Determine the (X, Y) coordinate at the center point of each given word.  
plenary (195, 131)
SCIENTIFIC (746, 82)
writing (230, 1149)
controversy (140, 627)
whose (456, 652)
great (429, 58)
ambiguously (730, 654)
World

────────────────────────────────────────

▶ _TASK OBJECTIVE_
Copy all of the data above without changing a single character.

▶ _TASK RESULT_
Determine the (X, Y) coordinate at the center point of each given word.  
plenary (195, 131)
SCIENTIFIC (746, 82)
writing (230, 1149)
controversy (140, 627)
whose (456, 652)
great (429, 58)
ambiguously (730, 654)
World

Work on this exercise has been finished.